Description of the task:
Among the lines of data below, reproduce only those from the one with "You are a GUI" through the one with "The height and", exactly as they stand, both ends included.

Listed records:

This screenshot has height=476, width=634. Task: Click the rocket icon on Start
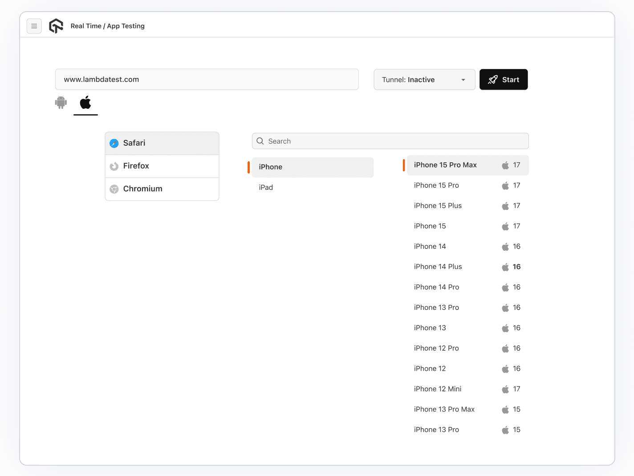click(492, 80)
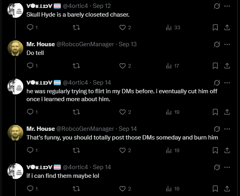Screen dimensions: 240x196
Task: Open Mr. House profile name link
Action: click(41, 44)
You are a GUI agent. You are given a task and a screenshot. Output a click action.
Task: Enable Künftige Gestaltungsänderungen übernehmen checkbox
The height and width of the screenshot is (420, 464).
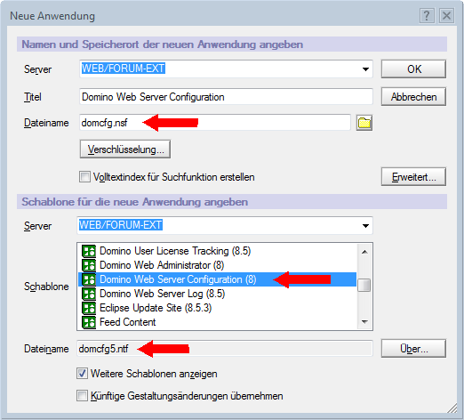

* * *

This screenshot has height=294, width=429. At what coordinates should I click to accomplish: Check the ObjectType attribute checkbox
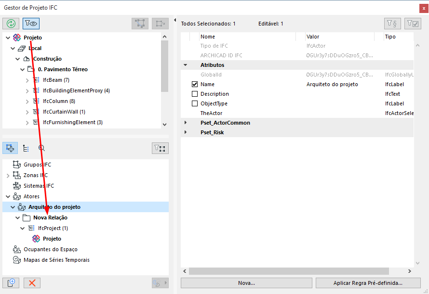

Your response:
You are a GUI agent. You are given a task and a screenshot. Output a click action.
Task: Enable Künftige Gestaltungsänderungen übernehmen checkbox
The height and width of the screenshot is (420, 464).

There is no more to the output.